• Regular expressions are text strings used for matching a specific pattern, or to search for a specific location, such as the start or end of a line or a word. Regular expressions can contain both normal characters, as well as so-called meta-characters, such as * and $.


  • Many text editors and utilities such as vi, sed, awk, find and grep work extensively with regular expressions. Some of the popular computer languages that use regular expressions include Perl, Python and Ruby.


  • It can get rather complicated, and there are whole books written about regular expressions; thus, we will do no more than skim the surface here.


  • These regular expressions are different from the wildcards (or meta-characters) used in filename matching in command shells such as bash. The table below lists search patterns and their usage.


  • Search Patterns Usage
    .(dot) Match any single character
    a|z Match a or z
    $ Match end of string
    ^ Match beginning of string
    * Match preceding item 0 or more times


  • For example, consider the following sentence: The quick brown fox jumped over the lazy dog.

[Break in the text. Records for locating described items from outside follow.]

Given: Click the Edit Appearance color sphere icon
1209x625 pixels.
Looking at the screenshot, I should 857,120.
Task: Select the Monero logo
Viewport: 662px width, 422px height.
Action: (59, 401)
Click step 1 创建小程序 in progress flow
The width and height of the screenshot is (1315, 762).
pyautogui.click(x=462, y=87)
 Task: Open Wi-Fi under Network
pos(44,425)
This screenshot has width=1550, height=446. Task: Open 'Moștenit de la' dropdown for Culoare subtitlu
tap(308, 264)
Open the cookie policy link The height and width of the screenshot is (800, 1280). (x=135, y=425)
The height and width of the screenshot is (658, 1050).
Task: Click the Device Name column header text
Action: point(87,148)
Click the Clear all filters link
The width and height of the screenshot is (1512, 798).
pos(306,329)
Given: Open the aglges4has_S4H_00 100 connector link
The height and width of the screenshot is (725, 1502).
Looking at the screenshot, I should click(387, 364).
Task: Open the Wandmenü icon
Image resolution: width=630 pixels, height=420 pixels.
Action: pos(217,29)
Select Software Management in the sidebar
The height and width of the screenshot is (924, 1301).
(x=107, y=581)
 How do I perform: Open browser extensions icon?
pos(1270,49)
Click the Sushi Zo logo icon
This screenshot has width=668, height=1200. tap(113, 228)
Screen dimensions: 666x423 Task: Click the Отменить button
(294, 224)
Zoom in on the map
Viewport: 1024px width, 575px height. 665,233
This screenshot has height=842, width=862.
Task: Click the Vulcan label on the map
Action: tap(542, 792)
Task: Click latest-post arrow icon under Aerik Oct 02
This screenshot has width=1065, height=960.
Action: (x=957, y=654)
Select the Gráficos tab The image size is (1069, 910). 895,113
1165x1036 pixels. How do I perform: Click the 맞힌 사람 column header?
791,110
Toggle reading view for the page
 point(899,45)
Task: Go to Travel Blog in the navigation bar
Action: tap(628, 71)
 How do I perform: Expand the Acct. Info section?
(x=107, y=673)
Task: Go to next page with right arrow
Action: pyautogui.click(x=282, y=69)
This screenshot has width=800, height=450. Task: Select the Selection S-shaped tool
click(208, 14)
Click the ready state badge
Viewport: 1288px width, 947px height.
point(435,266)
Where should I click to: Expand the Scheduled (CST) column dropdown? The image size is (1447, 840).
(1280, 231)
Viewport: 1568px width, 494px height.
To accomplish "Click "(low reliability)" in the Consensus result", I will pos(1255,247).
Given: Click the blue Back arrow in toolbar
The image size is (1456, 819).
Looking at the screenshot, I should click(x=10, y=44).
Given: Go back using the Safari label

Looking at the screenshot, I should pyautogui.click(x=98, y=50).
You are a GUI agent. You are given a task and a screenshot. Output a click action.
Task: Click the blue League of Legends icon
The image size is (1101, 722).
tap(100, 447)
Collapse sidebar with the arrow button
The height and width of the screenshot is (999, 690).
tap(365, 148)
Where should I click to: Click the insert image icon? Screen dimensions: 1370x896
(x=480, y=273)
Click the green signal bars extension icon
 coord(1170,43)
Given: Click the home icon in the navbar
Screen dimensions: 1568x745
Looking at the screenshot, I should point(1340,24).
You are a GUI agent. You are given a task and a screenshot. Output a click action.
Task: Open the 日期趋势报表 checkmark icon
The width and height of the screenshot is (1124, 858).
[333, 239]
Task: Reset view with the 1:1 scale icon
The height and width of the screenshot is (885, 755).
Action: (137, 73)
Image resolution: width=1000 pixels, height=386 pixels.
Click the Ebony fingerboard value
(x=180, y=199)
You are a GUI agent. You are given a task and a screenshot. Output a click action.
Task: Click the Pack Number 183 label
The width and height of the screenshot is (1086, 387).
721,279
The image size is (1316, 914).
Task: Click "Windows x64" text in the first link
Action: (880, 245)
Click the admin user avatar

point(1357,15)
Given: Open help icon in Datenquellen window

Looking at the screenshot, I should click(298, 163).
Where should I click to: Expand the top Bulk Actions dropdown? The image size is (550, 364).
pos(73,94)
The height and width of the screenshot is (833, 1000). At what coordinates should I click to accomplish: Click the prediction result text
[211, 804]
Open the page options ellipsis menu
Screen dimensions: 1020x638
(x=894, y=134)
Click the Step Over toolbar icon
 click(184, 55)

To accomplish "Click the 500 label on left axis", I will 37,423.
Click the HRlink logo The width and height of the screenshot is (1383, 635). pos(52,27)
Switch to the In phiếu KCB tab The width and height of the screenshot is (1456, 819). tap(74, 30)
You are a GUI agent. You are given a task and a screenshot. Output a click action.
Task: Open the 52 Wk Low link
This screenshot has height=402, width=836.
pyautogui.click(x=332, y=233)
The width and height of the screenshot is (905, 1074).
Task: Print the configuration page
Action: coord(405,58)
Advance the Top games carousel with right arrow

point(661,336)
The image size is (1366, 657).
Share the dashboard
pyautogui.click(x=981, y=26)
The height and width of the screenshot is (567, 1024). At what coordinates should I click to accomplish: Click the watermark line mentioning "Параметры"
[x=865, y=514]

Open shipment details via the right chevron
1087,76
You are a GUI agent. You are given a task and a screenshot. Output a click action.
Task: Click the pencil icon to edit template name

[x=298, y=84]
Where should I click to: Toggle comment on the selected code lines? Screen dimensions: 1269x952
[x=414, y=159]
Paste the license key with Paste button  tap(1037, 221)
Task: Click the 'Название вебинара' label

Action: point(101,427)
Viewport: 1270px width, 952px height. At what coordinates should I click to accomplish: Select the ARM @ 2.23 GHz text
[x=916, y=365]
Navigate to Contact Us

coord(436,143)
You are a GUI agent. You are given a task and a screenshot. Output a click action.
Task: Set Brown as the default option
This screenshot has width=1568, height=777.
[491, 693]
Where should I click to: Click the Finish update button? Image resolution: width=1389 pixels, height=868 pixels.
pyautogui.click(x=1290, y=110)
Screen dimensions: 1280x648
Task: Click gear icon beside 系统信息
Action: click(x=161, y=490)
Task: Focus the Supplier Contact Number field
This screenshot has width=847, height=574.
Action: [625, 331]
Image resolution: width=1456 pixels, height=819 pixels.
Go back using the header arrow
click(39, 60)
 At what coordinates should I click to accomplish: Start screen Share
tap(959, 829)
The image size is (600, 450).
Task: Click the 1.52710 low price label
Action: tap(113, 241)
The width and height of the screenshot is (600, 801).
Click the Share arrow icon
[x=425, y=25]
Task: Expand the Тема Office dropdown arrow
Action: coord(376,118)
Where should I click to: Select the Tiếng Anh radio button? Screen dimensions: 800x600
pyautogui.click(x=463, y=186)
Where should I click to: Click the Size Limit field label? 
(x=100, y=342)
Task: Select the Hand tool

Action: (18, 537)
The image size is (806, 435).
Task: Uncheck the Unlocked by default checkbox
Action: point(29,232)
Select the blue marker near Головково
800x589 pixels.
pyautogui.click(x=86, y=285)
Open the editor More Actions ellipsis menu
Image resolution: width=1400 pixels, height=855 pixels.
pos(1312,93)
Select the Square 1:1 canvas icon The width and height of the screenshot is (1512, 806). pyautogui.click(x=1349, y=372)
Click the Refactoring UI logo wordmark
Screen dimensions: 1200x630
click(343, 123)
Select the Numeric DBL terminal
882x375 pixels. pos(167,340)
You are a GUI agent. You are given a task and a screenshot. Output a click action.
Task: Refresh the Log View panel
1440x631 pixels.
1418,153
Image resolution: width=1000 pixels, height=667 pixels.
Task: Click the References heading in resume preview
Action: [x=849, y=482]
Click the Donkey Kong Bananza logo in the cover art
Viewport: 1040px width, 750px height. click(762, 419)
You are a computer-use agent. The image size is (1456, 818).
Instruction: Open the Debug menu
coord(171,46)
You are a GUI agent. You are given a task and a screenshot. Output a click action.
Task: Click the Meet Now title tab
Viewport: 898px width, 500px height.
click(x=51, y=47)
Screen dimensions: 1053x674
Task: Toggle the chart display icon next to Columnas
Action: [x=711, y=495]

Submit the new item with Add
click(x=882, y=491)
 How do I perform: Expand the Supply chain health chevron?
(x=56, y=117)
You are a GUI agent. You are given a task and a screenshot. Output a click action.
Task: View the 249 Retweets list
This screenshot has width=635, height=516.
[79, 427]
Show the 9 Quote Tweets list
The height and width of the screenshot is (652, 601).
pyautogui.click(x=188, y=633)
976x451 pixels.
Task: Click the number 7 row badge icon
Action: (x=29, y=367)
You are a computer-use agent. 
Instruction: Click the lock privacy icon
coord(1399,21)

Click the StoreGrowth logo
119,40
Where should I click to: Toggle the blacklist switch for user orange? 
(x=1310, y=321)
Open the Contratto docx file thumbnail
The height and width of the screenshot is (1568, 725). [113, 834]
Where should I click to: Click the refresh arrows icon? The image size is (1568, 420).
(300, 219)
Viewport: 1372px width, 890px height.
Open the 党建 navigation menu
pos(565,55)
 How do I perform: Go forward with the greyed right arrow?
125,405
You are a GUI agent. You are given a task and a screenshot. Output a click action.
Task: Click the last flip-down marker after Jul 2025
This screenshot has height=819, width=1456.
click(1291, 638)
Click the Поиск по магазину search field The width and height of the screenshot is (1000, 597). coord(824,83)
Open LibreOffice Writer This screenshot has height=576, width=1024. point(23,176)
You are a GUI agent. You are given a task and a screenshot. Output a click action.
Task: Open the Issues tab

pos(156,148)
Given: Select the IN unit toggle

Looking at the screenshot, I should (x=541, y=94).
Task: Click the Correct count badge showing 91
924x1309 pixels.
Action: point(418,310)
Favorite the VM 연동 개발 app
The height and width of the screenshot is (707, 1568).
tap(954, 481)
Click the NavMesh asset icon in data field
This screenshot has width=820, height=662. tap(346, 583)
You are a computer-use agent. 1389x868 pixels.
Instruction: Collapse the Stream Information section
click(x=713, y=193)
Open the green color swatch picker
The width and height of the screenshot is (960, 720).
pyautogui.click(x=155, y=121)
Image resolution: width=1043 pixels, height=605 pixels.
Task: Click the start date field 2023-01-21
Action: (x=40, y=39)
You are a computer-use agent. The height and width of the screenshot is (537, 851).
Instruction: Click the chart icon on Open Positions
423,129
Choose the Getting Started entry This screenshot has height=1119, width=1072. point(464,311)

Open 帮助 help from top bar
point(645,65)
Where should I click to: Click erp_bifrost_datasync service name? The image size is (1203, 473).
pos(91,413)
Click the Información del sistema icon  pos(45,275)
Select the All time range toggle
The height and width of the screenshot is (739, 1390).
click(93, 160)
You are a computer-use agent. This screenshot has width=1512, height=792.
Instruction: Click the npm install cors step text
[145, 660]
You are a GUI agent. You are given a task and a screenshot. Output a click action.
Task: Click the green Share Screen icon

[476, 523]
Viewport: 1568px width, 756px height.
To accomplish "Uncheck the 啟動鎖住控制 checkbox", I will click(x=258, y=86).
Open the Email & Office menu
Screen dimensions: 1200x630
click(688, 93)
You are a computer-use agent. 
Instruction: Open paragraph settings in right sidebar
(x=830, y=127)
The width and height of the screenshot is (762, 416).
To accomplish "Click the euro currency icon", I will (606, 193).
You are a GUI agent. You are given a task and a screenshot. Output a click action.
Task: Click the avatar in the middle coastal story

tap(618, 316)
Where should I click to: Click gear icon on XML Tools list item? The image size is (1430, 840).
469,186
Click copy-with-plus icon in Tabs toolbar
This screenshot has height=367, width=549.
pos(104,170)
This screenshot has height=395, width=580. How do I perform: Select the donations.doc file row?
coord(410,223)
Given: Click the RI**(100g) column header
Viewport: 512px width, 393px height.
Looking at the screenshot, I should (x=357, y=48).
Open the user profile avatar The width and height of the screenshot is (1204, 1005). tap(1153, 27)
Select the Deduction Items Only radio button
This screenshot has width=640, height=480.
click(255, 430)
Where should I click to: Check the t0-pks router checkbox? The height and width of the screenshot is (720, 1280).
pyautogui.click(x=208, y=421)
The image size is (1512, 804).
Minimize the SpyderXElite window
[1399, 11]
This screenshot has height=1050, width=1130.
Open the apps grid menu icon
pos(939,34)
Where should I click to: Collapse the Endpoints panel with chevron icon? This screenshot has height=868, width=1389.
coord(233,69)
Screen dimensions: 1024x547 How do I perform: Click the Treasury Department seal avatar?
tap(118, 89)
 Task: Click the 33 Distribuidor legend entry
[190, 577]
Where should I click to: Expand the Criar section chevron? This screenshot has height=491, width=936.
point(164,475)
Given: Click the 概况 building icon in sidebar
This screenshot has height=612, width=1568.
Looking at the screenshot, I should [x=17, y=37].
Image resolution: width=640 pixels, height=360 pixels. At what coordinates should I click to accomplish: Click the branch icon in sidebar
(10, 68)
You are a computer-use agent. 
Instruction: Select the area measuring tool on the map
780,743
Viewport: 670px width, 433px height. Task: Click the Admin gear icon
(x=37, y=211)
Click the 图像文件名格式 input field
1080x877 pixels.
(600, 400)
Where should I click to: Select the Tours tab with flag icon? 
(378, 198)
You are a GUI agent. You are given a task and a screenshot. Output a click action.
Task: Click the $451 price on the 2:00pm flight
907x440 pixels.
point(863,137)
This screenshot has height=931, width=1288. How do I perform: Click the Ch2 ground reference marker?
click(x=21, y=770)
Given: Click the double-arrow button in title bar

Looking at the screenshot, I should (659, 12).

  • Some of the patterns that can be applied to this sentence are as follows:


  • Command Usage
    a.. matches azy
    b.|j. matches both br and ju
    ..$ matches og
    l.* matches lazy dog
    l.*y matches lazy
    the.* matches the whole sentence


  • grep is extensively used as a primary text searching tool.


  • It scans files for specified patterns and can be used with regular expressions, as well as simple strings, as shown in the table:


  • Command Usage
    grep [pattern] <filename> Search for a pattern in a file and print all matching lines
    grep -v [pattern] <filename> Print all lines that do not match the pattern
    grep [0-9] <filename> Print the lines that contain the numbers 0 through 9
    grep -C 3 [pattern] <filename> Print  context of lines (specified number of lines above and below the  pattern) for matching the pattern; here, the number of lines is  specified as 3
  • strings is used to extract all printable character strings found in the file or files given as arguments.


  • It is useful in locating human-readable content embedded in binary files; for text files, you can just use grep.


  • For example, to search for the string my_string in a spreadsheet:

     
    strings book1.xls | grep my_string
    
    
  • The tr utility is used to translate specified characters into other characters or to delete them. The general syntax is as follows:


  •  
    tr [options] set1 [set2]
    
    
  • The items in the square brackets are optional.


  • tr requires at least one argument and accepts a maximum of two. The first designated set1 in the example lists the characters in the text to be replaced or removed.


  • The second, set2, lists the characters that are to be substituted for the characters listed in the first argument.


  • Sometimes, these sets need to be surrounded by apostrophes (or single-quotes (')) in order to have the shell ignore that they mean something special to the shell.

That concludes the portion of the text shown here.